--- BEGIN ---
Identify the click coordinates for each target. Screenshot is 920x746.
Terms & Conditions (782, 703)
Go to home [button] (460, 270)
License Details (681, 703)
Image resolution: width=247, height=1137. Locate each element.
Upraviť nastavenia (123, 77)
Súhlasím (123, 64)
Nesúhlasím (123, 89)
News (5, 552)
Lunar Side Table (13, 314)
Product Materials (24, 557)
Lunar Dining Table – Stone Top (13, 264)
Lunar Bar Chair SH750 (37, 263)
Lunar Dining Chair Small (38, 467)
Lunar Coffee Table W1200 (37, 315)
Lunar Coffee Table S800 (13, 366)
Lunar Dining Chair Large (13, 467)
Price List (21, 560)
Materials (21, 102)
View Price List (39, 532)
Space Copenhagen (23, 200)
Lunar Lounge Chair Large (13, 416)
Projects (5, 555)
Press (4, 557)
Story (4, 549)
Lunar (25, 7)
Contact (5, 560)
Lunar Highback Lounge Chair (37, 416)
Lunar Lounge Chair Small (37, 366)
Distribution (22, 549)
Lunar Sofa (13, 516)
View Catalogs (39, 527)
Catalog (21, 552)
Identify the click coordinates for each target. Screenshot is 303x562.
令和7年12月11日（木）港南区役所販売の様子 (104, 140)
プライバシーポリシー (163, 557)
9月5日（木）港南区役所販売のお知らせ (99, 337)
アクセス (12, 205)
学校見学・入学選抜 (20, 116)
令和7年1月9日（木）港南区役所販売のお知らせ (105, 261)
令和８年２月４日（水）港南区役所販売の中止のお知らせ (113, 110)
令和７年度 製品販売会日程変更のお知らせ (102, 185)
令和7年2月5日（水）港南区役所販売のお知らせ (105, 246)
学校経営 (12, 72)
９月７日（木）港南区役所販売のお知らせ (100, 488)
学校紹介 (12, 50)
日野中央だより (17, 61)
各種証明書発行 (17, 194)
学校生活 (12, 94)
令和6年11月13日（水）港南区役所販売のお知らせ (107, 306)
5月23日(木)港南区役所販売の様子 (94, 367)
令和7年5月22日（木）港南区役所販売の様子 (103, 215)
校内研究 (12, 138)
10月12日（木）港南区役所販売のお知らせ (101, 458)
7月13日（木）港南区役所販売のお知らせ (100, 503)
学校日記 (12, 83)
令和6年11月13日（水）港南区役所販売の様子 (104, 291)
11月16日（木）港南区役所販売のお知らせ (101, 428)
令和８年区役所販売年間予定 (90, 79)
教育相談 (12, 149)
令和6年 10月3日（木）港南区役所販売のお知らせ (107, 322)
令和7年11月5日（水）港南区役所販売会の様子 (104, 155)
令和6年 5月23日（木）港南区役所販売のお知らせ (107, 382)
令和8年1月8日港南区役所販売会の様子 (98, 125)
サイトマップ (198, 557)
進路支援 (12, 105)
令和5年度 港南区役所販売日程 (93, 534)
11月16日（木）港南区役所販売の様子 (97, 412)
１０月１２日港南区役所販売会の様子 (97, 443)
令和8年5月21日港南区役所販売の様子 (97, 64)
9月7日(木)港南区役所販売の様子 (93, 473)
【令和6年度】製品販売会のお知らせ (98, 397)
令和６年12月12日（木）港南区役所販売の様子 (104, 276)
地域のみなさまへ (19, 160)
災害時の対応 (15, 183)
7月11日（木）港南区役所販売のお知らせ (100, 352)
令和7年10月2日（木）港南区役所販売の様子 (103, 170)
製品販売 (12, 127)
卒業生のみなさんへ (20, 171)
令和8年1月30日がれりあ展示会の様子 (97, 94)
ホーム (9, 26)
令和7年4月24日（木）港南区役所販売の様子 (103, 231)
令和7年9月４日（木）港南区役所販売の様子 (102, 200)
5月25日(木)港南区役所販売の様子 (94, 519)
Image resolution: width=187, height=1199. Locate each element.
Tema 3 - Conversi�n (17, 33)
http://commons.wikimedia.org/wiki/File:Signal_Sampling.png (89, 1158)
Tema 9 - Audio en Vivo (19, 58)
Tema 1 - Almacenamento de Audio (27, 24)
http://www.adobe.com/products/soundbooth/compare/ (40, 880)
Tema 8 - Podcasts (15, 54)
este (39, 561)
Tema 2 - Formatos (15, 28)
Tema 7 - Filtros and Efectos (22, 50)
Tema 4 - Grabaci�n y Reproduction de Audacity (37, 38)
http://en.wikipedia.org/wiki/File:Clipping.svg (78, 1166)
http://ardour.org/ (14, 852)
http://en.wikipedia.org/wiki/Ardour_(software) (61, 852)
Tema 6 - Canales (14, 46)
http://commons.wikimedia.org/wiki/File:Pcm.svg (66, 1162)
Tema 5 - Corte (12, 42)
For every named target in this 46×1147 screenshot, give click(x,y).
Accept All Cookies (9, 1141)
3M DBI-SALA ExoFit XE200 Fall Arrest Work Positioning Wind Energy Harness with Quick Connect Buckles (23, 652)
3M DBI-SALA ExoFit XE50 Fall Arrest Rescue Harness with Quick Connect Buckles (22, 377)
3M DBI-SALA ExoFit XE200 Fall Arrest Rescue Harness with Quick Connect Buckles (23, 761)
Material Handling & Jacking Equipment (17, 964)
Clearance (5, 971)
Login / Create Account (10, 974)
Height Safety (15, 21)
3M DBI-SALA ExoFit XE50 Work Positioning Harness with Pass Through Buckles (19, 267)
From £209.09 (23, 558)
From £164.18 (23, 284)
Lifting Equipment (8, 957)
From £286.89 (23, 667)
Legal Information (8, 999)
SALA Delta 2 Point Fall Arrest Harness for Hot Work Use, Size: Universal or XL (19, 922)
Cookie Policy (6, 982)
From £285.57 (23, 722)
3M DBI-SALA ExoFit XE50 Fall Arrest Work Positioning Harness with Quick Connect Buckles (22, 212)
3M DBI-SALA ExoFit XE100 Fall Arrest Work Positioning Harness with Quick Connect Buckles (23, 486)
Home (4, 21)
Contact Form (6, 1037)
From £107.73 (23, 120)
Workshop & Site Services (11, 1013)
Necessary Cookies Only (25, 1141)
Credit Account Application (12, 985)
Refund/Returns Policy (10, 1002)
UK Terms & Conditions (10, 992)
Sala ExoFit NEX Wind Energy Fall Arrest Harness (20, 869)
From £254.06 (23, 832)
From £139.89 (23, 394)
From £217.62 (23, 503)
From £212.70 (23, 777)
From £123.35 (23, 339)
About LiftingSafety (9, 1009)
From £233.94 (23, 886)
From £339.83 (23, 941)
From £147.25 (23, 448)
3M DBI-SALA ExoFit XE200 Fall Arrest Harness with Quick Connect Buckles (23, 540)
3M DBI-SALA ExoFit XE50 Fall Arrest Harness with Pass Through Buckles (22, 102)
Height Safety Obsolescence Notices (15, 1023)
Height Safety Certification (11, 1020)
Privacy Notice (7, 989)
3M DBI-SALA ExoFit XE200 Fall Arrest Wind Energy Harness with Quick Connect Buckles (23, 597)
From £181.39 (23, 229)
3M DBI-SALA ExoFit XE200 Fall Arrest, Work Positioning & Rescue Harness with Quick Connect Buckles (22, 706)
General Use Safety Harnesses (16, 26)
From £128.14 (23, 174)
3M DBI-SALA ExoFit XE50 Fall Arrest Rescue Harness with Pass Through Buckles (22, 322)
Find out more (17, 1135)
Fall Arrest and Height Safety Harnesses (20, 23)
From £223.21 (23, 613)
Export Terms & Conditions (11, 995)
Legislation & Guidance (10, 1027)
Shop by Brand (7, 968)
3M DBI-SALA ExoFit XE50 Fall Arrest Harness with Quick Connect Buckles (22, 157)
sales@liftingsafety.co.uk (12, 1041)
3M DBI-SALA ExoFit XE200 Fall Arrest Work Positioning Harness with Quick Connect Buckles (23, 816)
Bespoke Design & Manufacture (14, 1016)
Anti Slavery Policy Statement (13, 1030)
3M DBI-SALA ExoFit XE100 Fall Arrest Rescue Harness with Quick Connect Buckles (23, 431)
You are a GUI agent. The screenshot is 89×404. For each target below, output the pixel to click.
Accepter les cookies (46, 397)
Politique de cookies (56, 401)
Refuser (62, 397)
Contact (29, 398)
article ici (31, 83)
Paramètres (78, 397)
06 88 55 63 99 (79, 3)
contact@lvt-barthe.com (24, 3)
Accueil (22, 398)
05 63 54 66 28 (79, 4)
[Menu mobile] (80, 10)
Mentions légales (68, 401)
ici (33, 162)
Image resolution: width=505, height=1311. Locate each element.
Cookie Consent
--- END ---
Objective –
How many lines of the data above contain the word "Large"? Reply with the number only.

Exercise response –
2